Third-party AI outputs can be inaccurate, variable, or incomplete. We analyze and report those outputs, but we do not control the underlying models, crawlers, search indexes, training data, or answer interfaces.

Vendor and subprocessor controls

We use vendors for cloud infrastructure, storage, databases, authentication, analytics, payment processing, tax and invoicing, communications, support, monitoring, logging, AI retrieval, search retrieval, and security operations.

Vendors are selected based on business need, security posture, reliability, and compliance fit. We use contractual controls and vendor settings to limit data use to authorized purposes where practical.

Enterprise customers may request subprocessor information, vendor categories, and security documentation during procurement or renewal.

Vulnerability management

We use dependency updates, code review, framework security practices, provider security features, monitoring, and issue triage to reduce vulnerabilities. Security fixes are prioritized based on severity, exploitability, exposure, and customer impact.

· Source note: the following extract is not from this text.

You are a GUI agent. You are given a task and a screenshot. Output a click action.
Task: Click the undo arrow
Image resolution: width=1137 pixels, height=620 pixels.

Customers and researchers should report suspected vulnerabilities to team@equalai.io with enough detail to reproduce and assess the issue. Do not access customer data, disrupt service, run destructive tests, or publicly disclose a vulnerability before we have had a reasonable opportunity to investigate and remediate.

Incident response

We maintain processes for detecting, triaging, investigating, containing, remediating, and communicating security incidents. The response may involve logs, infrastructure providers, application changes, vendor coordination, credential rotation, and customer guidance.

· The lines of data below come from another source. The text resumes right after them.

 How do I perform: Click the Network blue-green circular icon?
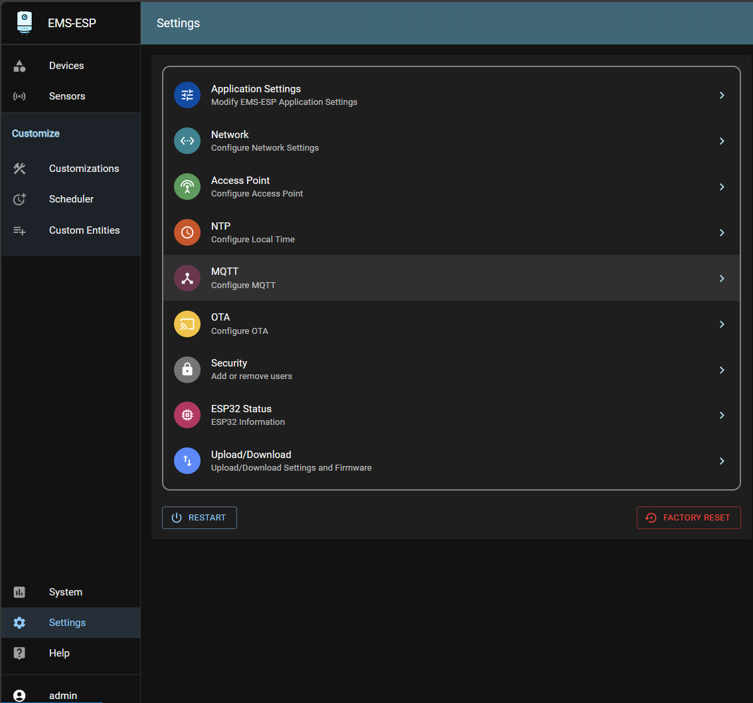tap(187, 141)
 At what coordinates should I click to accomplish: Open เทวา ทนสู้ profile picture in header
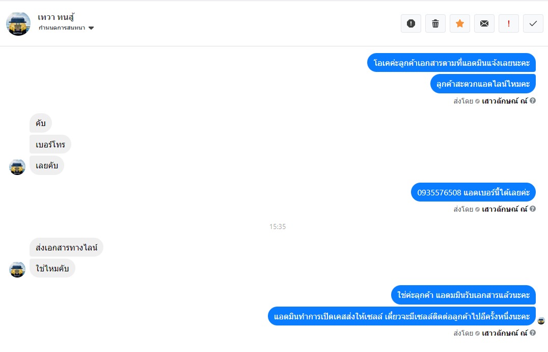(x=18, y=24)
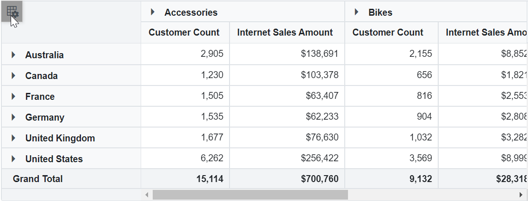528x201 pixels.
Task: Expand the Canada row
Action: [x=14, y=76]
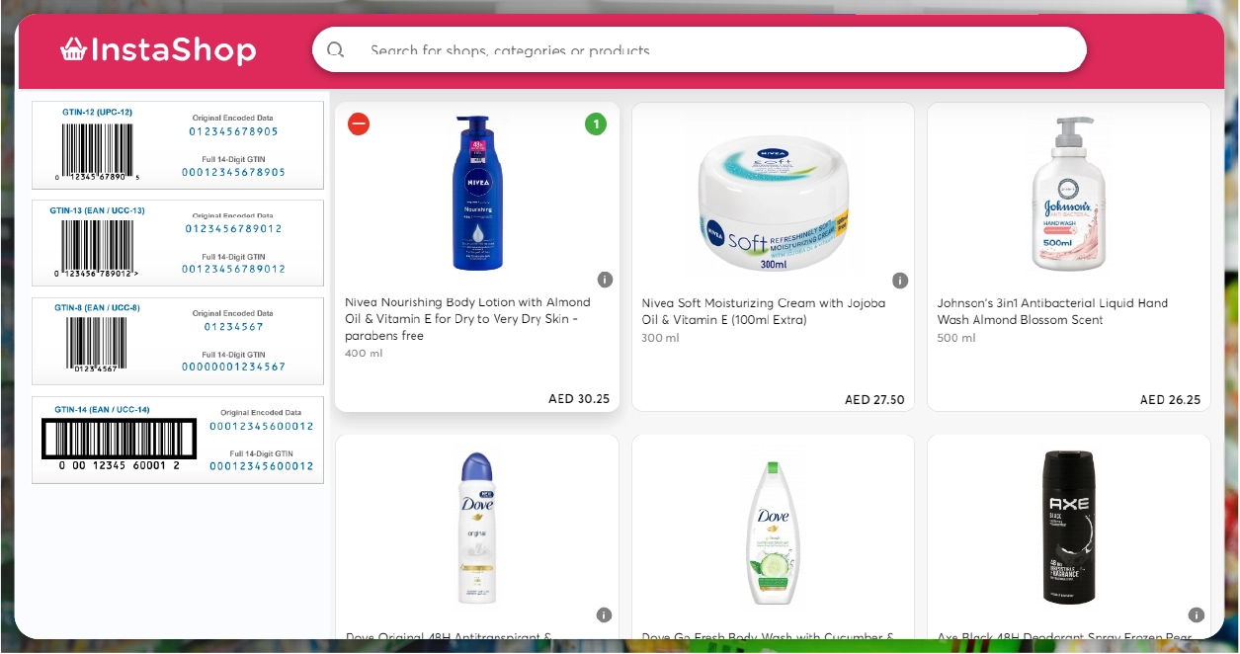1240x654 pixels.
Task: Open Nivea Nourishing Body Lotion product title
Action: tap(467, 318)
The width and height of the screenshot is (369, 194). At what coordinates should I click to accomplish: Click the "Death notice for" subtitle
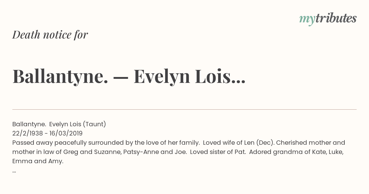(x=50, y=35)
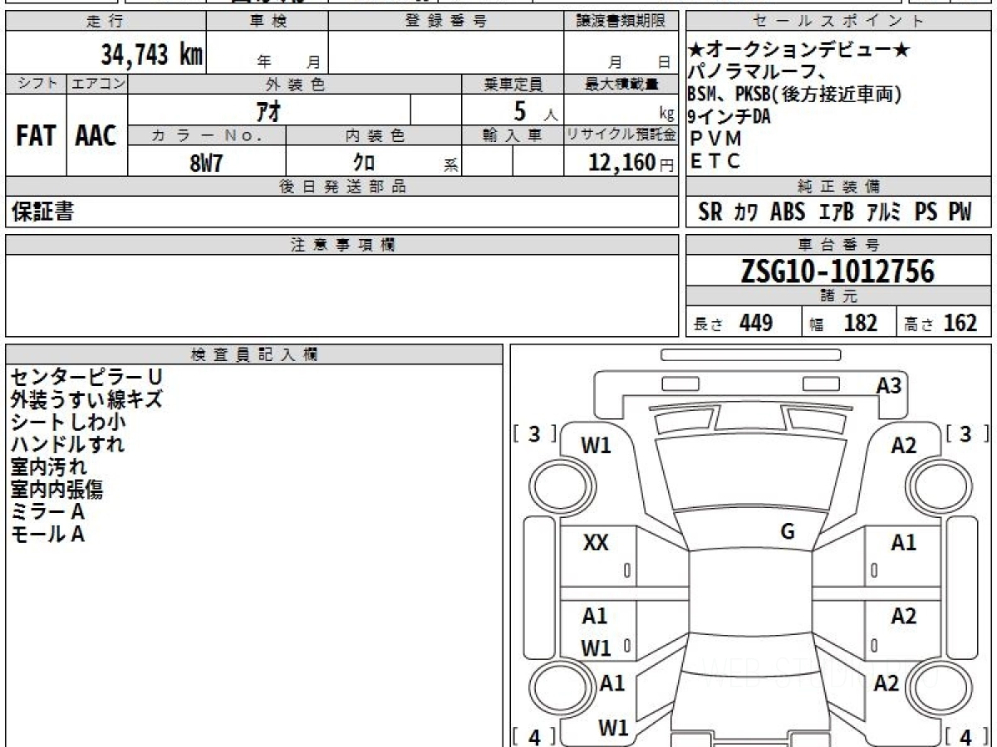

If a confirmed incident materially affects customer data or service security, we notify affected customers according to legal and contractual requirements. Notice will include information reasonably available at the time and may be updated as the investigation progresses.

Customer responsibilities

Customers are responsible for securing their own devices, browsers, identity providers, email accounts, API keys, connected systems, exports, dashboards, and downstream tools. Customers should use strong passwords, unique credentials, MFA where available, least-privilege access, and prompt removal of departing users.

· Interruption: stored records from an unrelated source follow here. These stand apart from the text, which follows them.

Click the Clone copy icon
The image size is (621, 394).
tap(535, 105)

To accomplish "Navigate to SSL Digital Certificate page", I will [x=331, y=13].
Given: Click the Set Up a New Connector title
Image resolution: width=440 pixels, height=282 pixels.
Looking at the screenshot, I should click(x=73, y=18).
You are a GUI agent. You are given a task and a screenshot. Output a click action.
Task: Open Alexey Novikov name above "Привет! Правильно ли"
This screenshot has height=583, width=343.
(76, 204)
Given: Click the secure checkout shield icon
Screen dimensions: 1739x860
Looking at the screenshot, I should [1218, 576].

Customers are responsible for ensuring that prompts, tracked domains, competitors, client workspaces, exports, and integrations are lawful and appropriate for their use case. Agencies must ensure they have client authorization and avoid exposing client confidential data unnecessarily.

Customers should review reports before external distribution and avoid treating AI outputs or recommendations as legal, financial, medical, safety, or professional advice.

Availability and continuity

equal AI depends on cloud providers, third-party AI systems, search surfaces, analytics providers, payment providers, and communications tools. Outages or policy changes at those providers may affect data collection, model availability, tracking cadence, billing, or reporting.

We use managed infrastructure, backups, monitoring, and operational procedures to support continuity, but we do not guarantee uninterrupted availability unless a signed enterprise agreement provides a specific SLA.

Enterprise review

Enterprise customers may request security questionnaires, DPA review, subprocessor information, architecture summaries, access control details, incident response information, and reasonable vendor review materials.

We avoid claiming certifications, attestations, or compliance frameworks that are not currently in place. If a customer requires a specific certification, audit report, data residency commitment, retention term, SSO feature, or contractual security control, it should be documented in the applicable order form or agreement.

Security contact

For security questions, vulnerability reports, vendor review, or suspected account compromise, contact team@equalai.io. For privacy and DPA requests, contact team@equalai.io or use the enterprise contact workflow.

Please include affected domains, workspace details, timestamps, reproduction steps, logs, screenshots, and contact information where relevant. Do not include full payment card numbers, passwords, secrets, or sensitive personal data in your report.